Department of Genomics of Adaptive Immunity, Shemyakin-Ovchinnikov Institute of Bioorganic Chemistry, 117997 Moscow, Russia.
Department of Molecular Technologies, Pirogov Russian National Research Medical University, 117997 Moscow, Russia.
Proc Natl Acad Sci U S A. 2018 Dec 11;115(50):12704-12709. doi: 10.1073/pnas.1809642115. Epub 2018 Nov 20.
T cell receptor (TCR) repertoire data contain information about infections that could be used in disease diagnostics and vaccine development, but extracting that information remains a major challenge. Here we developed a statistical framework to detect TCR clone proliferation and contraction from longitudinal repertoire data. We applied this framework to data from three pairs of identical twins immunized with the yellow fever vaccine. We identified 600 to 1,700 responding TCRs in each donor and validated them using three independent assays. While the responding TCRs were mostly private, albeit with higher overlap between twins, they could be well-predicted using a classifier based on sequence similarity. Our method can also be applied to samples obtained postinfection, making it suitable for systematic discovery of new infection-specific TCRs in the clinic.
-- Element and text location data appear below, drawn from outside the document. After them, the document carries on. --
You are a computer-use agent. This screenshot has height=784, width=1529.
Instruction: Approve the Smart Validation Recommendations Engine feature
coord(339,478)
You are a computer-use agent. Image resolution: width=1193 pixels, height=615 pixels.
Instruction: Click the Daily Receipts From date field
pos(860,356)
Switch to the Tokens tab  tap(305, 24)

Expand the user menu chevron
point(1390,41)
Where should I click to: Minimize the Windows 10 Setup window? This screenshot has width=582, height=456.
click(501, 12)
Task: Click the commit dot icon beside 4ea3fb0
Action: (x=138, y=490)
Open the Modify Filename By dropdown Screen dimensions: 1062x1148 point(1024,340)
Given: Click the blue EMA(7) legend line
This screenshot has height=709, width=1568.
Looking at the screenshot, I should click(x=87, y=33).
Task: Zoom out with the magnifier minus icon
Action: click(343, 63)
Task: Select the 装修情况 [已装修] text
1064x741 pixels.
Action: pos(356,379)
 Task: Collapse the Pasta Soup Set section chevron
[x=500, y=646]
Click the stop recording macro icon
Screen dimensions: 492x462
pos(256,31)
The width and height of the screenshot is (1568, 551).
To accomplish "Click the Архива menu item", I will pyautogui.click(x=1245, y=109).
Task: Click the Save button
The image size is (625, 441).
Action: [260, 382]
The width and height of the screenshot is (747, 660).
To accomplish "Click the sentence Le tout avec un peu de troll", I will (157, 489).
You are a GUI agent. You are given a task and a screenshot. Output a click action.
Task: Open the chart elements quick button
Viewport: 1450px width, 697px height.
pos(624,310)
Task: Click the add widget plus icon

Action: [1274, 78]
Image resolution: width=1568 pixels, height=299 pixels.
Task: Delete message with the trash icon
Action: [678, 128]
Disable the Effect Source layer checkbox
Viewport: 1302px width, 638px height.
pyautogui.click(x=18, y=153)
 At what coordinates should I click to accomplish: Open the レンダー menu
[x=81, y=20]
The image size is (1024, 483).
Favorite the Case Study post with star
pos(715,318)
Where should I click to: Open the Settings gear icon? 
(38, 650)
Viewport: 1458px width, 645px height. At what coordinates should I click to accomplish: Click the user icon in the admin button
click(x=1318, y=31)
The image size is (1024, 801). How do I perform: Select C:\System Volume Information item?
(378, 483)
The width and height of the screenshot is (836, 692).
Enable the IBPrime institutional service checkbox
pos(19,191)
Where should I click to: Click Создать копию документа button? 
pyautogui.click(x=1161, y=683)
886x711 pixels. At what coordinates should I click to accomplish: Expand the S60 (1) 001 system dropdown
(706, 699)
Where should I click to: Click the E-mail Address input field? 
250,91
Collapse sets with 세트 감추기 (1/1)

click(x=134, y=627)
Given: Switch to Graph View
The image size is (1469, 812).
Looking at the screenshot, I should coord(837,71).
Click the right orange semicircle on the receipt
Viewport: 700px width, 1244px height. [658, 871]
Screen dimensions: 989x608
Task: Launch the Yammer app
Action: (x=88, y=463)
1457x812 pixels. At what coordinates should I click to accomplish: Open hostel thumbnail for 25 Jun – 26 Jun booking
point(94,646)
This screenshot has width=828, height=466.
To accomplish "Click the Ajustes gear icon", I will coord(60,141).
T 细胞受体 (TCR) 库数据包含有关感染的信息,可用于疾病诊断和疫苗开发,但提取这些信息仍然是一个主要挑战。在这里,我们开发了一个统计框架,用于从纵向库数据中检测 TCR 克隆的增殖和收缩。我们将该框架应用于三对用黄热病疫苗免疫的同卵双胞胎的数据。我们在每个供体中鉴定了 600 到 1700 个反应性 TCR,并使用三种独立的检测方法对其进行了验证。虽然反应性 TCR 主要是特异性的,但双胞胎之间的重叠率更高,但可以使用基于序列相似性的分类器很好地预测它们。我们的方法也可以应用于感染后获得的样本,使其适合在临床上系统地发现新的感染特异性 TCR。